- **Work to complete**
Copy the data below verbatim, leaving no line out.

+ + + + + + +

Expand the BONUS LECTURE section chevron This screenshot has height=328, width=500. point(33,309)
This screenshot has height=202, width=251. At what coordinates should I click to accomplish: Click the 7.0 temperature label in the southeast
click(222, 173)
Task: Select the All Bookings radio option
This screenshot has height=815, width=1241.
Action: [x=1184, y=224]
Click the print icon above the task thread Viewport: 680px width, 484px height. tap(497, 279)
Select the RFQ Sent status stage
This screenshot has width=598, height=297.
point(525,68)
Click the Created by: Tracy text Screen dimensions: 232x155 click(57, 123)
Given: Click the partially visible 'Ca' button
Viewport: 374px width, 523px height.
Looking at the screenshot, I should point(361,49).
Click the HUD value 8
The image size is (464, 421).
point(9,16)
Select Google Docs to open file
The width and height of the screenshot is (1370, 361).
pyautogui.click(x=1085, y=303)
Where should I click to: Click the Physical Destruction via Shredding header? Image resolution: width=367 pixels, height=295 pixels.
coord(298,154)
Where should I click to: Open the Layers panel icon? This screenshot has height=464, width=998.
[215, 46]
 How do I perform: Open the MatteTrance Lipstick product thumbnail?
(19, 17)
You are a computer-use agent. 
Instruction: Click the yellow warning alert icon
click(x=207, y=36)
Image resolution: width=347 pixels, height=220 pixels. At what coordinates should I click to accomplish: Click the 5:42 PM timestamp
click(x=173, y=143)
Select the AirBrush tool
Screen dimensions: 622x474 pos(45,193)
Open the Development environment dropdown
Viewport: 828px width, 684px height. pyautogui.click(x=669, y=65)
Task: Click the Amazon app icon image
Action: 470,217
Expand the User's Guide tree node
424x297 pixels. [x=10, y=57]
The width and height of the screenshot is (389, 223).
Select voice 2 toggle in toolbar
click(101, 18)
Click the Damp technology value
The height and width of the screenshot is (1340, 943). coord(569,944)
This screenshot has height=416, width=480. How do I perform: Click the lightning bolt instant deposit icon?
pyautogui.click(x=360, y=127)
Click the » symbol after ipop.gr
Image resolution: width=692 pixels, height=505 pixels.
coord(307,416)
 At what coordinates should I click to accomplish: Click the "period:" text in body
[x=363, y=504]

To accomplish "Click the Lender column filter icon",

+ + + + + + +

- **Result of this task**
Expand the BONUS LECTURE section chevron This screenshot has height=328, width=500. point(33,309)
This screenshot has height=202, width=251. At what coordinates should I click to accomplish: Click the 7.0 temperature label in the southeast
click(222, 173)
Task: Select the All Bookings radio option
This screenshot has height=815, width=1241.
Action: [x=1184, y=224]
Click the print icon above the task thread Viewport: 680px width, 484px height. tap(497, 279)
Select the RFQ Sent status stage
This screenshot has width=598, height=297.
point(525,68)
Click the Created by: Tracy text Screen dimensions: 232x155 click(57, 123)
Given: Click the partially visible 'Ca' button
Viewport: 374px width, 523px height.
Looking at the screenshot, I should point(361,49).
Click the HUD value 8
The image size is (464, 421).
point(9,16)
Select Google Docs to open file
The width and height of the screenshot is (1370, 361).
pyautogui.click(x=1085, y=303)
Where should I click to: Click the Physical Destruction via Shredding header? Image resolution: width=367 pixels, height=295 pixels.
coord(298,154)
Where should I click to: Open the Layers panel icon? This screenshot has height=464, width=998.
[215, 46]
 How do I perform: Open the MatteTrance Lipstick product thumbnail?
(19, 17)
You are a computer-use agent. 
Instruction: Click the yellow warning alert icon
click(x=207, y=36)
Image resolution: width=347 pixels, height=220 pixels. At what coordinates should I click to accomplish: Click the 5:42 PM timestamp
click(x=173, y=143)
Select the AirBrush tool
Screen dimensions: 622x474 pos(45,193)
Open the Development environment dropdown
Viewport: 828px width, 684px height. pyautogui.click(x=669, y=65)
Task: Click the Amazon app icon image
Action: 470,217
Expand the User's Guide tree node
424x297 pixels. [x=10, y=57]
The width and height of the screenshot is (389, 223).
Select voice 2 toggle in toolbar
click(101, 18)
Click the Damp technology value
The height and width of the screenshot is (1340, 943). coord(569,944)
This screenshot has height=416, width=480. How do I perform: Click the lightning bolt instant deposit icon?
pyautogui.click(x=360, y=127)
Click the » symbol after ipop.gr
Image resolution: width=692 pixels, height=505 pixels.
coord(307,416)
 At what coordinates should I click to accomplish: Click the "period:" text in body
[x=363, y=504]

To accomplish "Click the Lender column filter icon",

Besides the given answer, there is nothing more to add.